Je suis partner et membre du comité exécutif de la société Wavestone. Par mes activités de conseil, j'accompagne mes clients, depuis un peu plus de vingt-cinq ans, dans leur transformation numérique. Je suis également administrateur au sein de Syntec Numérique, où je suis chargé notamment d'animer la communication sur le secteur et le marché du numérique. Je préside par ailleurs la commission des relations institutionnelles de Syntec Numérique.
J'ajouterais quelques points à votre brève introduction de Syntec Numérique. Nos 2 000 entreprises adhérentes représentent environ 57 milliards d'euros de chiffres d'affaires en France et 80% des entreprises du secteur du numérique. Elles regroupent un panel d'entreprises varié : des entreprises de services, des entreprises d'édition de logiciels et des entreprises de conseil en technologies. Elles se composent d'une trentaine de très grands comptes, de 150 entreprises de taille intermédiaire (ETI) ainsi que d'un maillage très fin de mille PME, mille start-up et très petites entreprises (TPE) sur tout le territoire. Nous couvrons ainsi l'écosystème sur ses différents métiers et dans ses différentes tailles, et prenons connaissance de ses différents besoins et préoccupations.
Nous espérons que vos travaux permettront de clarifier les débats autour du terme de souveraineté numérique et d'apporter des propositions permettant de renforcer l'écosystème numérique français et européen.
La souveraineté suppose à mon sens trois choses : tout d'abord, un support de financement, ensuite, un cadre réglementaire, et, enfin, des opérations de formation et d'attractivité sur les sujets de la transformation numérique.

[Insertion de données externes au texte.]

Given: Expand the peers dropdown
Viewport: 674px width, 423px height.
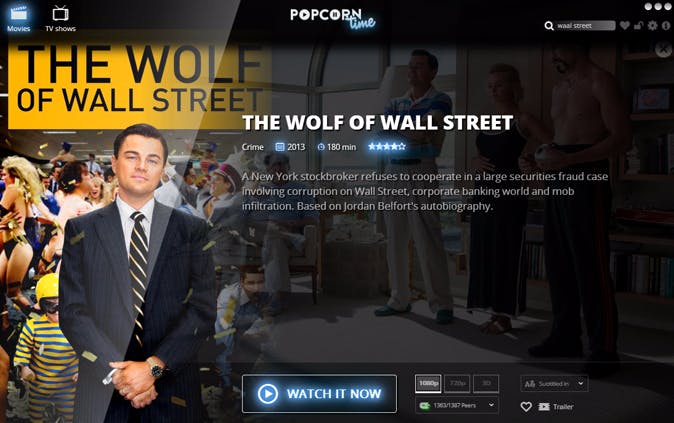Looking at the screenshot, I should pyautogui.click(x=457, y=405).
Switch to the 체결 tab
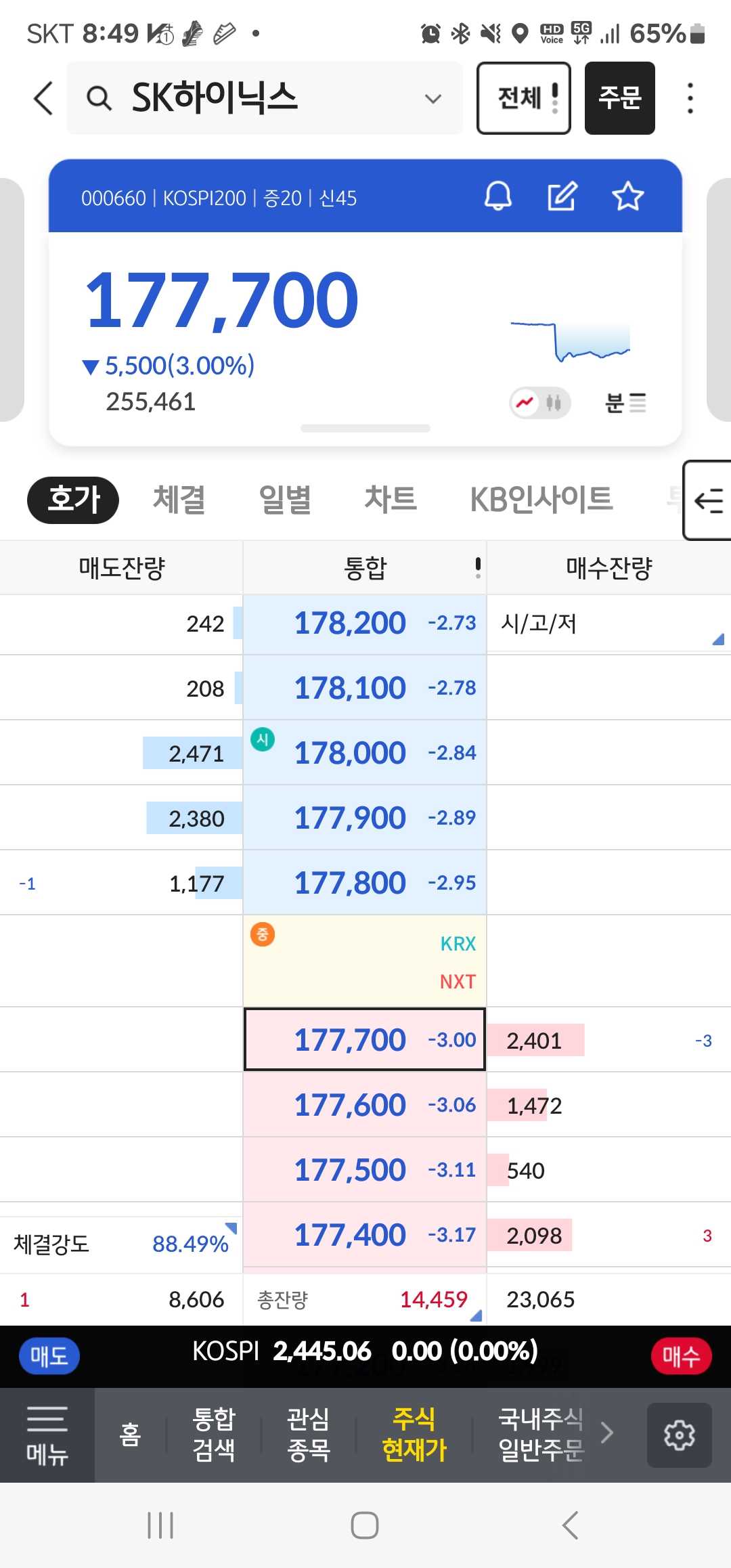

La souveraineté suppose tout d'abord un support de financement : comme dans tout projet public ou privé, les ambitions et les lignes stratégiques de développement doivent être soutenues par des moyens. Nous devons déclencher la capacité à encourager davantage l'investissement public et privé vers des technologies de pointe, choisies comme des cibles majeures pour la France et l'Europe, ainsi que vers des sujets plus généraux comme la cybersécurité.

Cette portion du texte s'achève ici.